> [Document]
Now, here is the crux of it. If Sarah is indeed to be equated with
Job’s wife, then we learn that her custom was, like Job’s, to bless God, when under
even extreme duress: “And at this, by the window, with outstretched arms
she said this prayer: ‘You are blessed, O God of mercy! May your name be blessed
for ever, and may all things you have made bless you everlastingly’.”
Compare
Job’s immortal words and deeds (1:20-22):
At this, Job got up and tore his robe and shaved his head. Then he
fell to the ground in worship and
said:
‘Naked I came from my mother’s womb,
and naked shall I return.
The Lord gave and the Lord has taken away;
Blessed be the name of the Lord’.
In all this, Job did not
sin by charging God with wrongdoing.
Blessing not cursing
The Book of Job follows on from the Book of
Tobit, according to my argument, and a constant theme of the latter is the
necessity of blessing God on all occasions, arising from the theology of old
Tobit, whose last piece of advice to his son, Tobias (= Job), before Tobias’s departure
to ‘Media”, had been: (4:19): ‘Bless the Lord God in everything; beg him to guide
your ways and bring your paths and purposes to their end’.
And Tobias was already applying this lesson whilst in “Media”

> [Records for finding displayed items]
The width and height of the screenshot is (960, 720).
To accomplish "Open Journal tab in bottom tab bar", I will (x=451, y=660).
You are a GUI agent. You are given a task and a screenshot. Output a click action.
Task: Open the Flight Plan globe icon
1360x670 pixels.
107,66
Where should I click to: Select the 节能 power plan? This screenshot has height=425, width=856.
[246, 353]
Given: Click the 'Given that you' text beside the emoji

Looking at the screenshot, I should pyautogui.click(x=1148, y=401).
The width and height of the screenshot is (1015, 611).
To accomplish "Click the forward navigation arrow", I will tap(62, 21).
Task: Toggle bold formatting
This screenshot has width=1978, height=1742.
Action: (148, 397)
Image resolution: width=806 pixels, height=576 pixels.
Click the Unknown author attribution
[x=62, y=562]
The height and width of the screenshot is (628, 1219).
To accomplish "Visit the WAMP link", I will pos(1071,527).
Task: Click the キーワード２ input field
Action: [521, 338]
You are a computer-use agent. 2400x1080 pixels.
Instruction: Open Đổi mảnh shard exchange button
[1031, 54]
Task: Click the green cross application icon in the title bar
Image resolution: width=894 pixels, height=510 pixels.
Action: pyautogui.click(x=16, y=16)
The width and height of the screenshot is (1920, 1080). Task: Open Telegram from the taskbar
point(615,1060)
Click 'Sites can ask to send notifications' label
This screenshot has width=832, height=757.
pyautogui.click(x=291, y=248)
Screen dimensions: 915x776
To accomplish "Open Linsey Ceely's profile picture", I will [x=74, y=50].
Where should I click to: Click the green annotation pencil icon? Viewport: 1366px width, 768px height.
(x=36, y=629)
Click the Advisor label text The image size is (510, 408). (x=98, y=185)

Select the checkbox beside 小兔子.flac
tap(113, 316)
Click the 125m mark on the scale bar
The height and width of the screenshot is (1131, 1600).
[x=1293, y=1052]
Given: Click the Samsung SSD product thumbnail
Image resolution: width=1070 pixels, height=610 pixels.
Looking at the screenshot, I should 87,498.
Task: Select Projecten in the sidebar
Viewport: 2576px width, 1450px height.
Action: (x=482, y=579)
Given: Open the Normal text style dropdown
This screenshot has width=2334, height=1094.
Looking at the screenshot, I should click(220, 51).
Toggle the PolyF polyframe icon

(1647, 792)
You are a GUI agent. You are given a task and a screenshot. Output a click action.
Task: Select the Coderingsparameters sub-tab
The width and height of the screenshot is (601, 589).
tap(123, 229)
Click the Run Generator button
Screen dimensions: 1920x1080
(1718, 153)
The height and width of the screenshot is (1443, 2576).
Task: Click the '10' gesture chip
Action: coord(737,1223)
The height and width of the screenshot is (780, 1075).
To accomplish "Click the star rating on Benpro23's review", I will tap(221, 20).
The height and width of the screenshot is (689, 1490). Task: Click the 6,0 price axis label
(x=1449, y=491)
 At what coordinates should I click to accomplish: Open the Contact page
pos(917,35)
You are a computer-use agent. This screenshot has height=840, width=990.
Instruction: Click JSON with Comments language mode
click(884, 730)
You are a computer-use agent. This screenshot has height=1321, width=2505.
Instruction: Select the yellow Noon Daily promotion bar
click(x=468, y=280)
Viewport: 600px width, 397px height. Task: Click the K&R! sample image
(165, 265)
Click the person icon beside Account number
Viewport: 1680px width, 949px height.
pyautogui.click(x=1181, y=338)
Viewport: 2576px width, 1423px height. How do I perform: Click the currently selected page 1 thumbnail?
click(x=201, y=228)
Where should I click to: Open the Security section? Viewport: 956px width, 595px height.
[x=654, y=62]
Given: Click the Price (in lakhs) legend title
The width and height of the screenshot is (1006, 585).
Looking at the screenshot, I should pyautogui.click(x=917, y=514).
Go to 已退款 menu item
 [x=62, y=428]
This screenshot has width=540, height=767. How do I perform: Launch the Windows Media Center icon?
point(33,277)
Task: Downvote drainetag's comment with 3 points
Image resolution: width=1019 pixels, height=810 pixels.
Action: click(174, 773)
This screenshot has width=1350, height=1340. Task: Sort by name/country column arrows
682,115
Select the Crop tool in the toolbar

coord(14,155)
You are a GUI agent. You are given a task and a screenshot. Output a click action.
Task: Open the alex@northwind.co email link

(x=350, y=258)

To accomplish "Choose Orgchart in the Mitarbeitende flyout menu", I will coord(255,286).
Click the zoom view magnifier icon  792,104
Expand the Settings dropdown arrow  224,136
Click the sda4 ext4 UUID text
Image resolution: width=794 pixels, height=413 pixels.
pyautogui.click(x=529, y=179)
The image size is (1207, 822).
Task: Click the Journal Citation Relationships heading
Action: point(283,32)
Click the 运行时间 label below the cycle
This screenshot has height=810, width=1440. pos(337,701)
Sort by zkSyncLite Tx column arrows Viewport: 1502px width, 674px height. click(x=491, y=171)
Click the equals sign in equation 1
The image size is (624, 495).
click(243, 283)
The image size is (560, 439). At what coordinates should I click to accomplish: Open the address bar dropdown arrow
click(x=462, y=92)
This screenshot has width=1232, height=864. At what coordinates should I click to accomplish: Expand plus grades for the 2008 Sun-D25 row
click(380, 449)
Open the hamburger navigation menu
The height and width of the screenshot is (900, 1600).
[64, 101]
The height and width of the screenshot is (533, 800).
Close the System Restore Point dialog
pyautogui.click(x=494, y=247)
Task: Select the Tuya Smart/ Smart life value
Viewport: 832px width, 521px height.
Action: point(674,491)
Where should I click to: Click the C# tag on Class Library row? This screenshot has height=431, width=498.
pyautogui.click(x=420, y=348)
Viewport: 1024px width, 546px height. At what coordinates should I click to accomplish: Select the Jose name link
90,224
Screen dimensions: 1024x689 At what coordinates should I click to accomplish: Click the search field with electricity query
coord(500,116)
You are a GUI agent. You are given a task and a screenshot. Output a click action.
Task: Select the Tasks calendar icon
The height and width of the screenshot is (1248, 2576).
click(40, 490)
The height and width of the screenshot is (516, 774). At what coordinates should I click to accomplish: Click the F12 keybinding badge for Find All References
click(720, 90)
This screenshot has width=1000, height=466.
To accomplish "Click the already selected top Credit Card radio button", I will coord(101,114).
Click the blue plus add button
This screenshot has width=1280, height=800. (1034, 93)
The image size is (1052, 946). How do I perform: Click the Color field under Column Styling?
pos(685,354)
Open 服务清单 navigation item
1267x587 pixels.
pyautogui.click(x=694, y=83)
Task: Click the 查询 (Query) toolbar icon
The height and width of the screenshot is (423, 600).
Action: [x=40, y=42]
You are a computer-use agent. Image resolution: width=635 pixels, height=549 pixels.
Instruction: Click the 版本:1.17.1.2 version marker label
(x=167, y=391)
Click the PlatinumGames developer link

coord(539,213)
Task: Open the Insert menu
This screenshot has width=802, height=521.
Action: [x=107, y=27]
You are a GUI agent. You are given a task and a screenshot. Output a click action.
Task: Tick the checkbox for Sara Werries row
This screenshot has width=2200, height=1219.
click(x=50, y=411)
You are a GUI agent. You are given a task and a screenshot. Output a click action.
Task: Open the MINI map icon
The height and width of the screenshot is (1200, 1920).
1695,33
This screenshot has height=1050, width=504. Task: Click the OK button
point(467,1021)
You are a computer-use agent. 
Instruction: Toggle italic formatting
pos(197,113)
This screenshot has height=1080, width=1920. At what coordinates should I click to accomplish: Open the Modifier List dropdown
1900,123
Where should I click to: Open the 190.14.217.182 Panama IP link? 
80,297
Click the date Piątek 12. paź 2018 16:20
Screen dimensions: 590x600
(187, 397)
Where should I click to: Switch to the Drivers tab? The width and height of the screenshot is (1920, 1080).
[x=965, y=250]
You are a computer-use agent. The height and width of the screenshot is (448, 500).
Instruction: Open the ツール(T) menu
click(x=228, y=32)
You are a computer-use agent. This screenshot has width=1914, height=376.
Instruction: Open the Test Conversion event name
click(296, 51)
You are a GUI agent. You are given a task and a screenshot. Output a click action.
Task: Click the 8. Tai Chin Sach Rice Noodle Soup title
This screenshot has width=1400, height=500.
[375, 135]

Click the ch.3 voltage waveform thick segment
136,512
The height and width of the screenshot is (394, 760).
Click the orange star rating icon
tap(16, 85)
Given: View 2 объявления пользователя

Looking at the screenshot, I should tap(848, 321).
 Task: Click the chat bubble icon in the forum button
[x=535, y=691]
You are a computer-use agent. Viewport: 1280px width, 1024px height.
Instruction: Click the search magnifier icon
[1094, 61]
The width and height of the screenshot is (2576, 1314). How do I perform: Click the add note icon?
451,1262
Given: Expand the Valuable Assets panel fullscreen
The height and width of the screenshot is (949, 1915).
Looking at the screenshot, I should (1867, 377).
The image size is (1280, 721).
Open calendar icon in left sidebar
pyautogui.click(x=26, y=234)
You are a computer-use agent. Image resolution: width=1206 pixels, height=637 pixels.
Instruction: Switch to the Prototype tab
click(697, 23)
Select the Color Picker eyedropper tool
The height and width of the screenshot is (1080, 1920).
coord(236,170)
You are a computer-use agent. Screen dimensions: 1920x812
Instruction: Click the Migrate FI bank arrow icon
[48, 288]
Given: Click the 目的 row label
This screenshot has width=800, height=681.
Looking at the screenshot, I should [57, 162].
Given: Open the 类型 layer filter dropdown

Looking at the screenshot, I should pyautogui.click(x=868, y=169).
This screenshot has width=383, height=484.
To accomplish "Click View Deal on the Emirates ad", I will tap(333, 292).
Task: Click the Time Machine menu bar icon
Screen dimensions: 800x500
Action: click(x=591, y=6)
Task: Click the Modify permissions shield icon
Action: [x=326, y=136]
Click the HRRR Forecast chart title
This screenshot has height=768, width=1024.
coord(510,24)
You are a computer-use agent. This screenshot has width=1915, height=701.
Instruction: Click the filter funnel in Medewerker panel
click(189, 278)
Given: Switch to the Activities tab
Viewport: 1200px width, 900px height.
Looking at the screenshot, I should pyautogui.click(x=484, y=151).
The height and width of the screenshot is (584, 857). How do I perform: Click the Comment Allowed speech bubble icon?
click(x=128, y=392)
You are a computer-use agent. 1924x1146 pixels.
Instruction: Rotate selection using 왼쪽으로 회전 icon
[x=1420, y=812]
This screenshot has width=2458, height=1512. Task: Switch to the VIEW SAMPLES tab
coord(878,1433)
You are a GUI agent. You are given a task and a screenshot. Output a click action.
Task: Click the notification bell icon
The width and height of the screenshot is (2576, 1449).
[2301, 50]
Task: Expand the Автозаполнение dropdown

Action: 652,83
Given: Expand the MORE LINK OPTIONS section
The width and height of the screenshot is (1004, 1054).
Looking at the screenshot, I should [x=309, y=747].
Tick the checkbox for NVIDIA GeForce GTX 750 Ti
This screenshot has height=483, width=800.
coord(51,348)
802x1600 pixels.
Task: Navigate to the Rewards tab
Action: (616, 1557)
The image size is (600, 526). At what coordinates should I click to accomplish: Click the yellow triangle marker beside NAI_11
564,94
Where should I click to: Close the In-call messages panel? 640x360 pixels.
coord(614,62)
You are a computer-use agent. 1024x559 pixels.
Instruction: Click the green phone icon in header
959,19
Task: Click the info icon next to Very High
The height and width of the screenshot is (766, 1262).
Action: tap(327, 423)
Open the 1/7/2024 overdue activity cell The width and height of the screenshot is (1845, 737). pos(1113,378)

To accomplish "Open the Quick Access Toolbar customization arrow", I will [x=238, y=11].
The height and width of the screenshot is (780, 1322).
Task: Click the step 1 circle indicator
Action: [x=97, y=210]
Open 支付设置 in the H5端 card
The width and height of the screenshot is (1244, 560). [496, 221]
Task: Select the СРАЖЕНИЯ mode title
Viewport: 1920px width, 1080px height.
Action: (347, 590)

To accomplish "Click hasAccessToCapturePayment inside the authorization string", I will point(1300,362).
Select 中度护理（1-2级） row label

> [What the task asks]
Write the next part of the commentary linking the Book of Tobit to the Book of Job, picking up right after its final line.

> [Task result]
(10:13):
Tobias
left Raguel's house with his mind at ease. In his gladness he blessed
the Lord of heaven and earth, the King of all that is,
for the happy issue of his travels. He gave this blessing to Raguel and his wife Edna, ‘May
it be my happiness to honour you for the rest of my life!’
Then much
later, now in his old age, Tobias, as Job, was still applying his father’s
teaching. His ‘Blessed be the name of the Lord’ (שֵׁם יְהוָה,
מְבֹרָךְ) contains the same Hebrew root, brch, as used by the wife of Job (בָּרֵךְ אֱלֹהִים, וָמֻת) in what many take to be a curse, or
worse, an urging for her husband to blaspheme God.
Tobit’s
pious example may have affected the entire extended family, as we shall now
see. Kinswoman Sarah herself had blessed God in her extreme affliction. And she
did the same again in her bedroom, at the urging of Tobias (Tobit 8:4-5):
Tobias rose from the bed, and said to
Sarah, 'Get up, my sister! You and I must pray and petition our Lord to win his grace and his protection.'
She stood up, and they began praying for protection, and this was how he
began: ‘You are blessed, O God of our fathers; blessed too is your
name for ever and ever. Let the heavens bless you and all things you have made
for evermore’.
And Sarah’s father too, Raguel, was spurred to utter
Tobit-like praise of the Lord when he discovered that the demon had not slain
Tobias (8:15-17):
Then
Raguel blessed the God of heaven with these words: ‘You are blessed,
my God, with every blessing that is pure; may you be blessed
for evermore!
You are
blessed for having made me glad. What I feared has not happened, instead you
have shown us your boundless mercy.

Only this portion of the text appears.